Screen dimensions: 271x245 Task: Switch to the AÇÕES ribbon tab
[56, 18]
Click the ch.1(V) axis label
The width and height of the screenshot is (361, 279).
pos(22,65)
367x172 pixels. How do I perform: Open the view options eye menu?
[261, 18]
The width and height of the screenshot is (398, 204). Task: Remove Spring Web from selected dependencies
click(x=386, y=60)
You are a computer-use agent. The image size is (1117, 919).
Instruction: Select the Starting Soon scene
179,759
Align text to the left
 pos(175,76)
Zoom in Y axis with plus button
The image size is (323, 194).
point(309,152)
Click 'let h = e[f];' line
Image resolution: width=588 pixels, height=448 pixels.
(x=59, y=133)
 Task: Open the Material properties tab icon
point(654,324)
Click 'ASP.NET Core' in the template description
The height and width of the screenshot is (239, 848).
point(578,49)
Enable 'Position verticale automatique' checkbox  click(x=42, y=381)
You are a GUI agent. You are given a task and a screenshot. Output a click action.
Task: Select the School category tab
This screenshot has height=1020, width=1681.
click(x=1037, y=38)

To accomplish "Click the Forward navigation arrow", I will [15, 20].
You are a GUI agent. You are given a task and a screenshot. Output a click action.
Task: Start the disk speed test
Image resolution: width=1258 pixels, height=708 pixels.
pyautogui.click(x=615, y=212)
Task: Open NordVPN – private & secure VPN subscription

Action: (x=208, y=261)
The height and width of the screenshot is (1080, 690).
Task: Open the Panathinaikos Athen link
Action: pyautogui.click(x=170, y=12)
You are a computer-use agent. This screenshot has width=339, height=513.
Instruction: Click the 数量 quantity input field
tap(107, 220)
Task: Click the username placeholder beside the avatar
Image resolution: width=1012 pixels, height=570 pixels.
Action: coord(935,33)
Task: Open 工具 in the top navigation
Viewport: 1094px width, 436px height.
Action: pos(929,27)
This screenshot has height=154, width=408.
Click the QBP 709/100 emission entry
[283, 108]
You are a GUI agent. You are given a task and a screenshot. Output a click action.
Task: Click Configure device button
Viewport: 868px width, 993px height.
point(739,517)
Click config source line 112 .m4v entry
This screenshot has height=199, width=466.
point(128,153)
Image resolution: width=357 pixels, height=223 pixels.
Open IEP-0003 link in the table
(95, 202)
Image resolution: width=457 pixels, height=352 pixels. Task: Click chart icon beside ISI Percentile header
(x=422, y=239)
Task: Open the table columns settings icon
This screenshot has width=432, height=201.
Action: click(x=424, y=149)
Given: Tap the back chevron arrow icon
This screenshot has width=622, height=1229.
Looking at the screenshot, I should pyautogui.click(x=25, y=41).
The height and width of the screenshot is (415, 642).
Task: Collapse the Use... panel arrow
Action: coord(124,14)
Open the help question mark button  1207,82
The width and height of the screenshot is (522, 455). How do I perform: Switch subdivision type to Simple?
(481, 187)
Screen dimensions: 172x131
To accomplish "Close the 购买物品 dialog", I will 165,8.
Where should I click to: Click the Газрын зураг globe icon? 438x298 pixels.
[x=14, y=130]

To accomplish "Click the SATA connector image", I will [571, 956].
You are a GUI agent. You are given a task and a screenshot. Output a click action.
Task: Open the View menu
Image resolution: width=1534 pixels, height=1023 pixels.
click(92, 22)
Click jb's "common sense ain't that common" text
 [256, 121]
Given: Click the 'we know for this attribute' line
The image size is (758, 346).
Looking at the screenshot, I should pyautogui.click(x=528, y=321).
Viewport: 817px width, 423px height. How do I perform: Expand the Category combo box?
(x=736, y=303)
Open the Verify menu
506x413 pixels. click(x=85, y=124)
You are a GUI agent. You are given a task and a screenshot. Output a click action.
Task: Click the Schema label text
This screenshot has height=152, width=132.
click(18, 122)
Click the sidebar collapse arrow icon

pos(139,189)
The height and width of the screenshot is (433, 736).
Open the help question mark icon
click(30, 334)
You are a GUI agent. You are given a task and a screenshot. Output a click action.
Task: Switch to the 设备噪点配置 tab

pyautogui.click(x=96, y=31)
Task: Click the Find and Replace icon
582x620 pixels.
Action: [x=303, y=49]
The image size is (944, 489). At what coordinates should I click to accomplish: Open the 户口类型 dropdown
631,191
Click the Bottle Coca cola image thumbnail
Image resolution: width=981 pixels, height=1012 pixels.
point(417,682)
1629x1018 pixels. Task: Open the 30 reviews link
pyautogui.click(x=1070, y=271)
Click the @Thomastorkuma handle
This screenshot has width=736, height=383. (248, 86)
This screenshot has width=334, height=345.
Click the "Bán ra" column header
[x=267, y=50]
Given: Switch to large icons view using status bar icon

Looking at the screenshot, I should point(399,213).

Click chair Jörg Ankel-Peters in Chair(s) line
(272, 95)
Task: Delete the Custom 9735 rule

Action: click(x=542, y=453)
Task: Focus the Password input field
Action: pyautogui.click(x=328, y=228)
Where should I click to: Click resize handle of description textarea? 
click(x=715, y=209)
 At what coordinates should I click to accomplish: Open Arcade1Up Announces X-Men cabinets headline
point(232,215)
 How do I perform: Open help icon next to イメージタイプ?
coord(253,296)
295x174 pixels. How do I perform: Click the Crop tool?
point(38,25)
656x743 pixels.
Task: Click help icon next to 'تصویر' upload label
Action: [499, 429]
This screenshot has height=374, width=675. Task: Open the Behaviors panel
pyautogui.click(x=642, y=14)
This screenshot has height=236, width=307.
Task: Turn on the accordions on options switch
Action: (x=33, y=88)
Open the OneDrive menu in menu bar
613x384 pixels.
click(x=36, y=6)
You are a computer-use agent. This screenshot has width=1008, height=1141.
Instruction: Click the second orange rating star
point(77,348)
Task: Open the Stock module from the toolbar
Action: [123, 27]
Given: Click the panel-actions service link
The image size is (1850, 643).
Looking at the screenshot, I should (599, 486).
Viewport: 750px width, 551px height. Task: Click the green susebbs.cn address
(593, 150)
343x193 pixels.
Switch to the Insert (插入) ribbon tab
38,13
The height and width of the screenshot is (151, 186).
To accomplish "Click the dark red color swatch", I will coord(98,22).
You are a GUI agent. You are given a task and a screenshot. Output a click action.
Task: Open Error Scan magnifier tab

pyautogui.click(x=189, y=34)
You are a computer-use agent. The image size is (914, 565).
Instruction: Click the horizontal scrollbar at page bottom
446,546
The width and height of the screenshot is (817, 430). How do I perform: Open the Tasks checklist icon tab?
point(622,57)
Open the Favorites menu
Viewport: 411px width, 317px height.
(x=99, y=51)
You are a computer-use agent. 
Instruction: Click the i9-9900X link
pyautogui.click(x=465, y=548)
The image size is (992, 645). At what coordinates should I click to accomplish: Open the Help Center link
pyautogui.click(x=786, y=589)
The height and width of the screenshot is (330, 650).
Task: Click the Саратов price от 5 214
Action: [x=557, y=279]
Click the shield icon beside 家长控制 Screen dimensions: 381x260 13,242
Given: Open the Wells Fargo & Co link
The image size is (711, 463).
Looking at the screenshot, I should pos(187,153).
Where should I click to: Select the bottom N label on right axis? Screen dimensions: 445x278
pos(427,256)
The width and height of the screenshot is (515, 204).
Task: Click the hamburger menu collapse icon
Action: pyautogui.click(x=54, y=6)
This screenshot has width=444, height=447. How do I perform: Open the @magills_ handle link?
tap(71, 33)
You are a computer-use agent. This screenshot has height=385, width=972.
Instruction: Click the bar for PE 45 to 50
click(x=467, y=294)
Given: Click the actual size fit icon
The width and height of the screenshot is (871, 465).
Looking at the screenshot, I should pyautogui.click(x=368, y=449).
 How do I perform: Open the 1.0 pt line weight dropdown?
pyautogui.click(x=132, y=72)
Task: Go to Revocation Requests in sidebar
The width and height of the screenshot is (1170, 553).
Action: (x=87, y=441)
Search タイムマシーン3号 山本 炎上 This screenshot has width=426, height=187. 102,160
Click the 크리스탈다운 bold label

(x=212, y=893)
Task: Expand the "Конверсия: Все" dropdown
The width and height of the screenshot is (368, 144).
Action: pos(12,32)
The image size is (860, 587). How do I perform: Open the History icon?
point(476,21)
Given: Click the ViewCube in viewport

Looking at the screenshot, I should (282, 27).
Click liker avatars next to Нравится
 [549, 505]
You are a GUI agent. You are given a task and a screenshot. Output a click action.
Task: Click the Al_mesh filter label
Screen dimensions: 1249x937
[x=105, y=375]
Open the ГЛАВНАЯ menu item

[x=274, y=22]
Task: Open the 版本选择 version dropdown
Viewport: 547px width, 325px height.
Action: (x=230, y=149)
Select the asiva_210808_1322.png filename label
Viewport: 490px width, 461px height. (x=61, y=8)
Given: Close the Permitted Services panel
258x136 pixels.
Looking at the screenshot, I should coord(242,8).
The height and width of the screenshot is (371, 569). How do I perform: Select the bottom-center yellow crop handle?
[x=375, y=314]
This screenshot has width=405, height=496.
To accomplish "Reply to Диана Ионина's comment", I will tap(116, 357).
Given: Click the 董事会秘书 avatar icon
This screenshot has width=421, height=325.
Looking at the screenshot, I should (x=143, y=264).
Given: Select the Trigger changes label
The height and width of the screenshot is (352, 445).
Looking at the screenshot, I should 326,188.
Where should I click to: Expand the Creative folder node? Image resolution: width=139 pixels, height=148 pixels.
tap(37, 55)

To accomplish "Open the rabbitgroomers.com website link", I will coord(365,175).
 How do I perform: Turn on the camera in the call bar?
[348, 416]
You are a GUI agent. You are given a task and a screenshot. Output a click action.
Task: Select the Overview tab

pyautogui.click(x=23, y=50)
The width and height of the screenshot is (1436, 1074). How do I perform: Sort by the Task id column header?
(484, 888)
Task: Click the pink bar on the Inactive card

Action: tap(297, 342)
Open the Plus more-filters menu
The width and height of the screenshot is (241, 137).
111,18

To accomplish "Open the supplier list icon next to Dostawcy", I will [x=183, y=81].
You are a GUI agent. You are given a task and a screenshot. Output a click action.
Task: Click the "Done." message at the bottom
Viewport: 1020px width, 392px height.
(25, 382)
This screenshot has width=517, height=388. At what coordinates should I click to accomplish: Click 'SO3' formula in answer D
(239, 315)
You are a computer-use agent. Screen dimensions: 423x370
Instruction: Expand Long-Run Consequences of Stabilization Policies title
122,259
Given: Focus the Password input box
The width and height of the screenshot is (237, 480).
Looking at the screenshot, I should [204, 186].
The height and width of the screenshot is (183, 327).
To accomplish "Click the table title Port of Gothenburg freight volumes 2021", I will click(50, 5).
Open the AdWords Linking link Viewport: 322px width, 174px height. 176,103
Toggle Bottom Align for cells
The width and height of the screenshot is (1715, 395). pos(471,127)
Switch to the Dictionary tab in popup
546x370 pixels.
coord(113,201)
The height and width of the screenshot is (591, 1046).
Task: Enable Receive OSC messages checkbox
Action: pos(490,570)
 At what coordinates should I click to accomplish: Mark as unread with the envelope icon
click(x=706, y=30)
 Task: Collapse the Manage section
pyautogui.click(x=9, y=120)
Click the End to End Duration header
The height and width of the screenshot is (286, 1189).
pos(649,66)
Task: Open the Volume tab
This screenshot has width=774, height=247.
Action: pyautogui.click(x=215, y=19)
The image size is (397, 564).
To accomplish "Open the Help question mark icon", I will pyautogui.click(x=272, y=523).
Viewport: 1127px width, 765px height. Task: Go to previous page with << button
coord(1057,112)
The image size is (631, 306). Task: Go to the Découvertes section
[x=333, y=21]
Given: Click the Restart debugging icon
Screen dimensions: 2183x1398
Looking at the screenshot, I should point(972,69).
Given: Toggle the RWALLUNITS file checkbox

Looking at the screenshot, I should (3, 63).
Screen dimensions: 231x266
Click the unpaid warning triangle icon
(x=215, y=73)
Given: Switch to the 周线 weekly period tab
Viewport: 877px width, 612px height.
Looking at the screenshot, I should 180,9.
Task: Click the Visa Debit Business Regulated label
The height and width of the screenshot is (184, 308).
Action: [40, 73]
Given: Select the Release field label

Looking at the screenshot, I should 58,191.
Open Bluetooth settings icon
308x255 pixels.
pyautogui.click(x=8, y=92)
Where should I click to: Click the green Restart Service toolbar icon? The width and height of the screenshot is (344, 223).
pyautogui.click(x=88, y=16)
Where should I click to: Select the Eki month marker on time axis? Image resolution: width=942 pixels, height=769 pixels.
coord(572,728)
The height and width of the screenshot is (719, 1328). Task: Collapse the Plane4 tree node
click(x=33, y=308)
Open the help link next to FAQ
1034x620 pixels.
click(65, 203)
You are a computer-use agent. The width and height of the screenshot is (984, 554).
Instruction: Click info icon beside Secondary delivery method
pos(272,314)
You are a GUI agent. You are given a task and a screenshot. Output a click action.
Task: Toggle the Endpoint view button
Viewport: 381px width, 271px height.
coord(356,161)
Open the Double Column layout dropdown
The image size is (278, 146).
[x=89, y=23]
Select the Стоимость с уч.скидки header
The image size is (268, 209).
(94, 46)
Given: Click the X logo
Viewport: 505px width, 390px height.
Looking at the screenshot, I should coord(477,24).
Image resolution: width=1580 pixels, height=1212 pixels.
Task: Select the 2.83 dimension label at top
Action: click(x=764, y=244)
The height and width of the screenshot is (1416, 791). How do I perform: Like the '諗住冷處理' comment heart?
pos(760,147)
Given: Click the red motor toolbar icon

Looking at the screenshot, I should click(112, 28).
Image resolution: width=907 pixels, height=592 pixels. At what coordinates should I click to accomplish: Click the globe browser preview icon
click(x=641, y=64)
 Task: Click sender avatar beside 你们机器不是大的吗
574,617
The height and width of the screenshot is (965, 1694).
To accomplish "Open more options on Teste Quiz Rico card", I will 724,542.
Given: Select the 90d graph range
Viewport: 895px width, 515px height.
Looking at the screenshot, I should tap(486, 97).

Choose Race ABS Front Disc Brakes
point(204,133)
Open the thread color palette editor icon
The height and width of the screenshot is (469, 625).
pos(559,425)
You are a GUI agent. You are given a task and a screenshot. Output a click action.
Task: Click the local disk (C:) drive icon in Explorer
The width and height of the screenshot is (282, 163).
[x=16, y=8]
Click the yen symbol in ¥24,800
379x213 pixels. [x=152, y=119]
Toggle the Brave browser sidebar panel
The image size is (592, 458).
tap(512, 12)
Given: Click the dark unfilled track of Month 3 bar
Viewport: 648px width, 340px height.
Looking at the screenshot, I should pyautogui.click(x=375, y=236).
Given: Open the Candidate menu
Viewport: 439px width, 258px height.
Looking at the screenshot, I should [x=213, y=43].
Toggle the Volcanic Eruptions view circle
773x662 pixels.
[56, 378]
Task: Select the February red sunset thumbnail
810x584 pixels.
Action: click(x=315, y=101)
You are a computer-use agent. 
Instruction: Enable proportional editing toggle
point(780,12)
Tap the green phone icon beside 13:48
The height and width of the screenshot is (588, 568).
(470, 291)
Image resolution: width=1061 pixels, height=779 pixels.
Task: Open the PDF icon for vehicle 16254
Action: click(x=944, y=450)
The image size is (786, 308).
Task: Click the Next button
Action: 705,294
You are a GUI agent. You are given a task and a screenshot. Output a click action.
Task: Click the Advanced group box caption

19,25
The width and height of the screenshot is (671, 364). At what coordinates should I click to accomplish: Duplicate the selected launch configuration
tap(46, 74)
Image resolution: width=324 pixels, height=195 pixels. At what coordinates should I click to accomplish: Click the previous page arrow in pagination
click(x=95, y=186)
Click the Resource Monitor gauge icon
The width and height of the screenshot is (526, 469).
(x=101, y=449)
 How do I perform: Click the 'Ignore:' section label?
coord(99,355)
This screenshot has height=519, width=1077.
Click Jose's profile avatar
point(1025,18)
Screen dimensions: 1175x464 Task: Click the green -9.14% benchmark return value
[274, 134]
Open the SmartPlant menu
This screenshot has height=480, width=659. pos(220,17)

* [Requirement]
For each line of the entries that includes "color", show that line.

* [Exercise result]
To accomplish "Click the dark red color swatch", I will coord(98,22).
Open the thread color palette editor icon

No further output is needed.